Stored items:

───

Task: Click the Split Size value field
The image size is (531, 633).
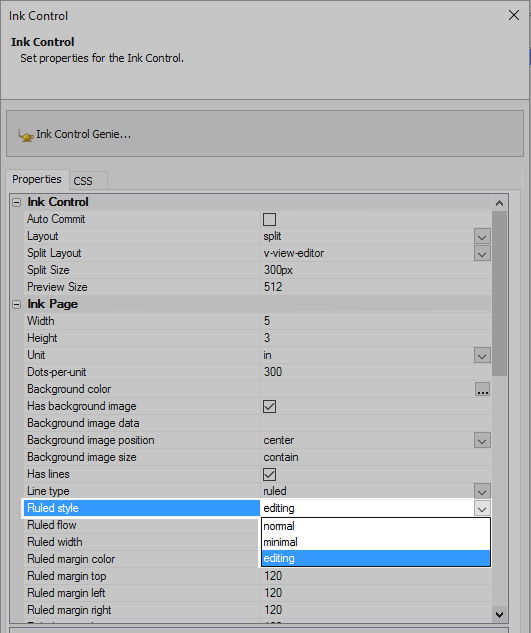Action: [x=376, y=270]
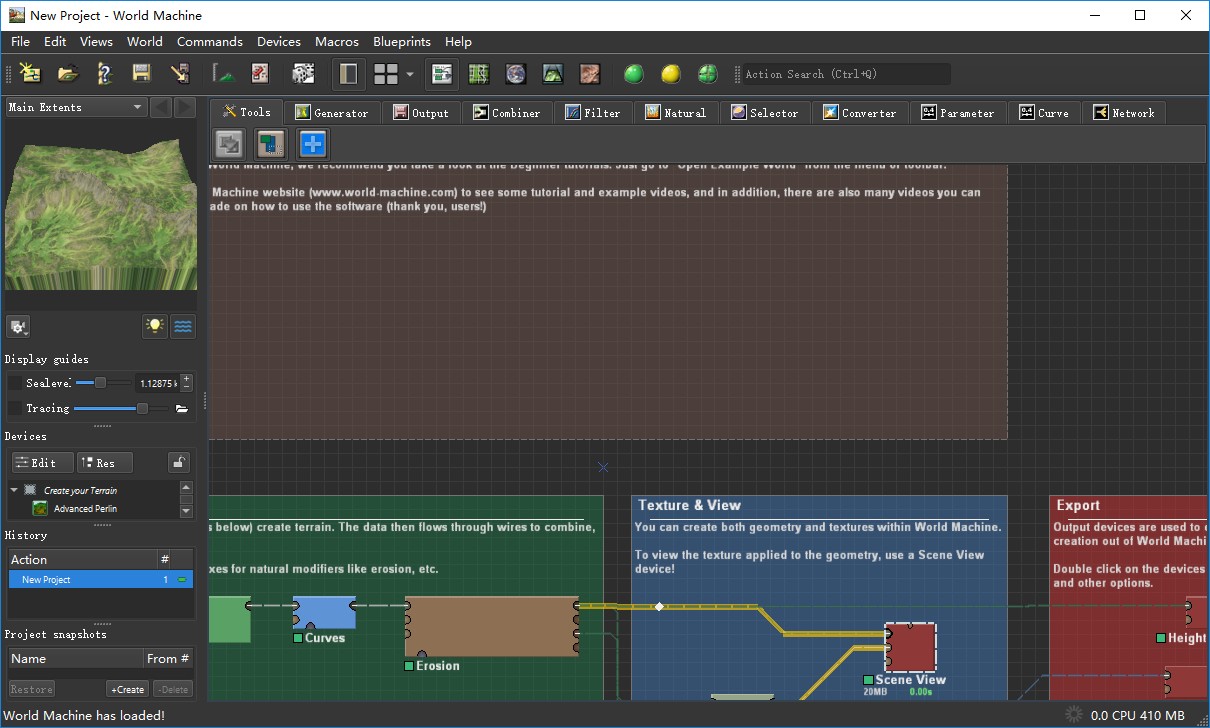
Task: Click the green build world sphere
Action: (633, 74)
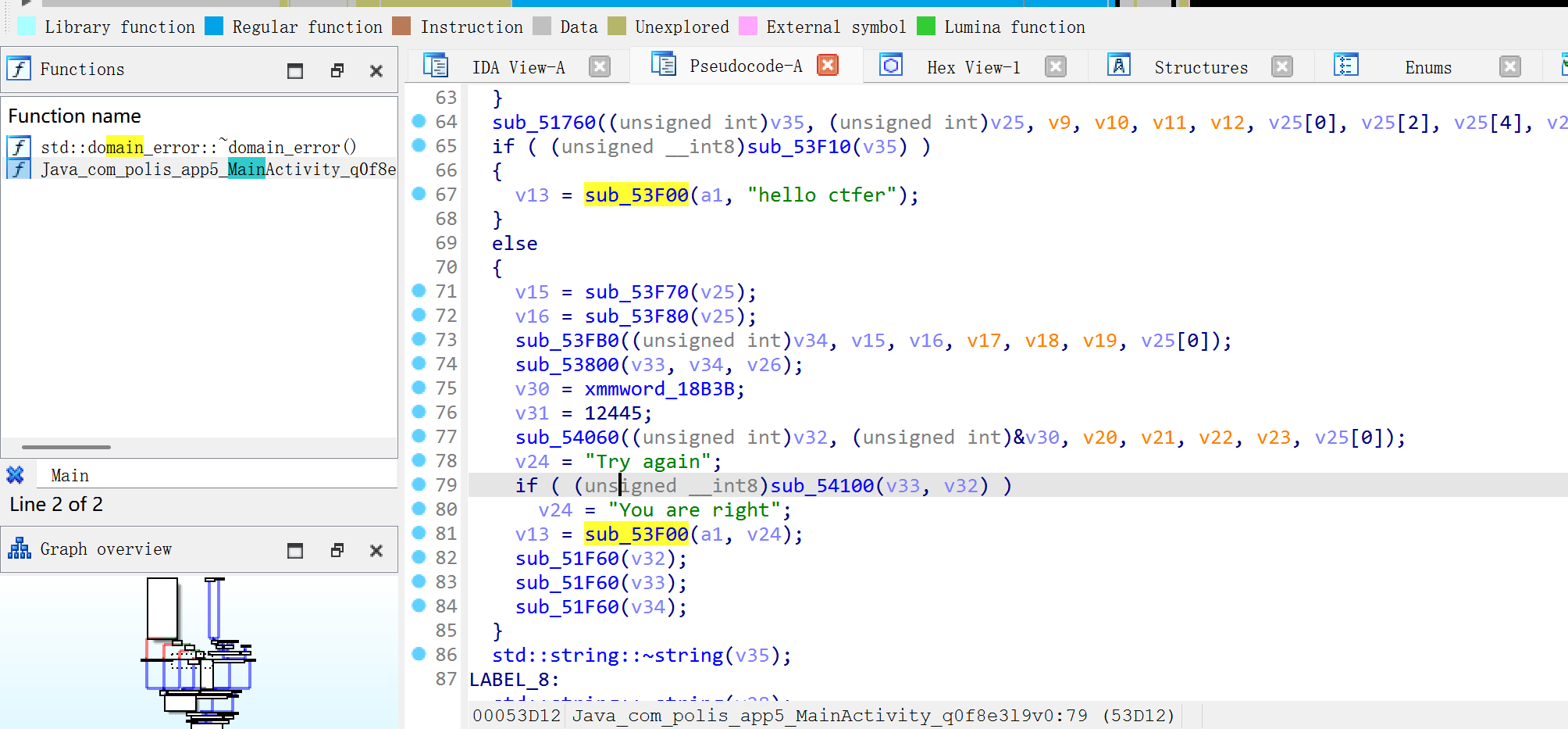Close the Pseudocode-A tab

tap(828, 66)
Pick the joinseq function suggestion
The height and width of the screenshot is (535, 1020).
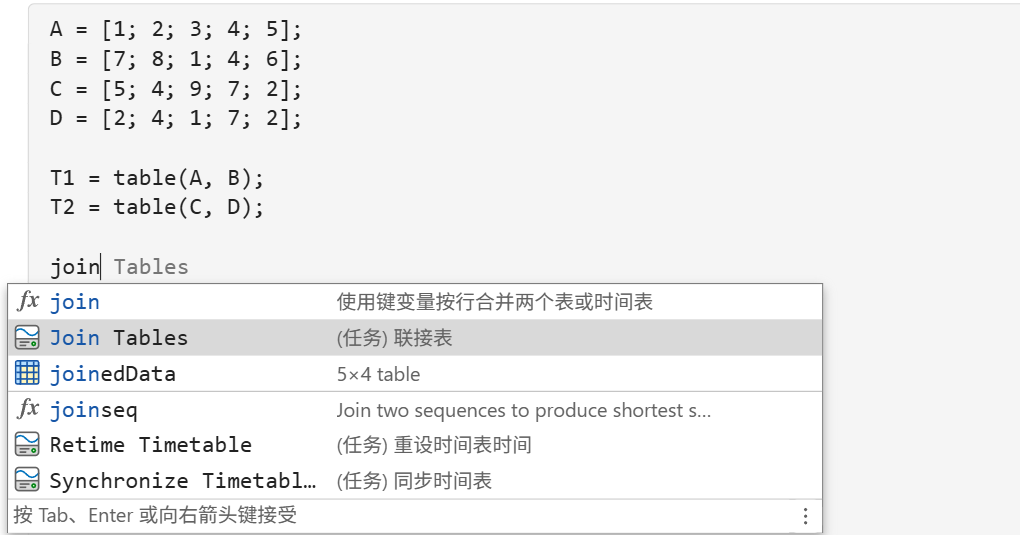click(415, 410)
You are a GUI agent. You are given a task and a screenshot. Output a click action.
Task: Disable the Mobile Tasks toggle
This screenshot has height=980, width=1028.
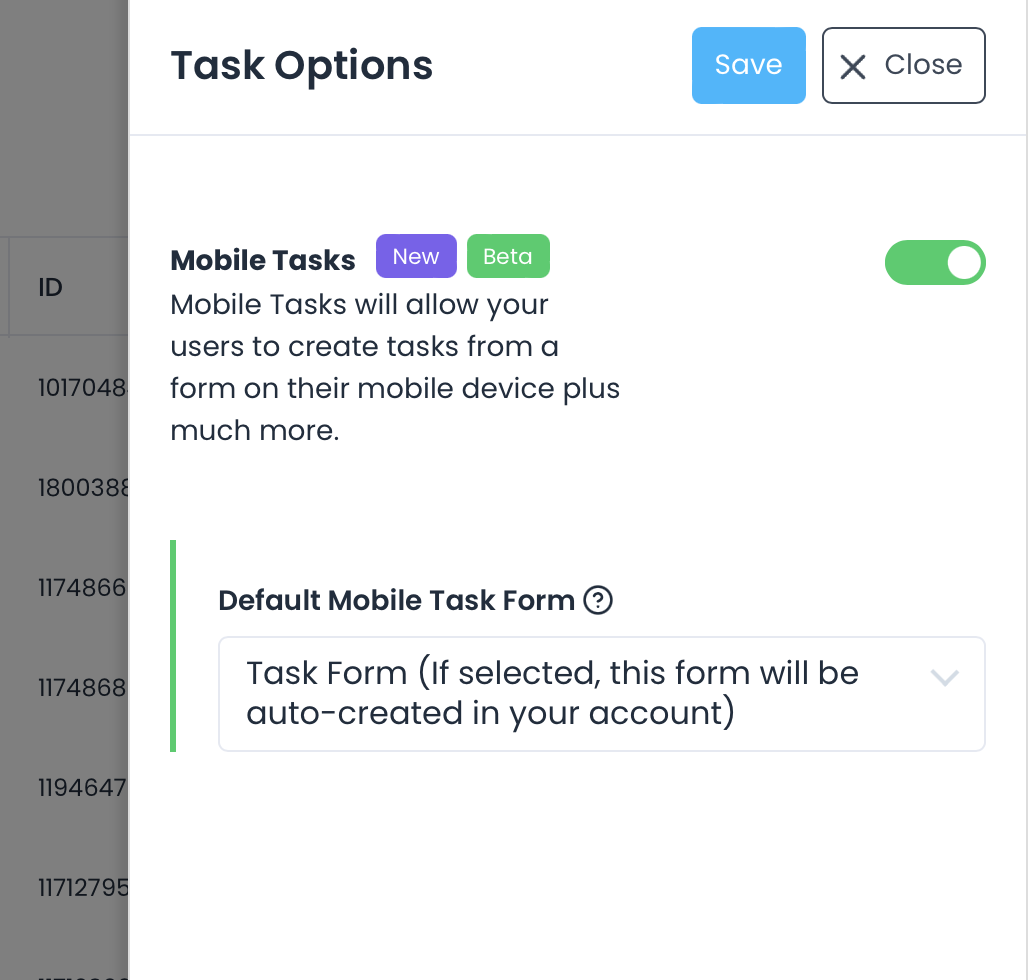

───

_TASK STATEMENT_: Pictures excluded, output exactly the line that contains "Pick the joinseq function suggestion" and every line after it to the end of the data above.

_ANSWER BELOW_:
Pick the joinseq function suggestion
The height and width of the screenshot is (535, 1020).
click(415, 410)
You are a GUI agent. You are given a task and a screenshot. Output a click action.
Task: Disable the Mobile Tasks toggle
This screenshot has height=980, width=1028.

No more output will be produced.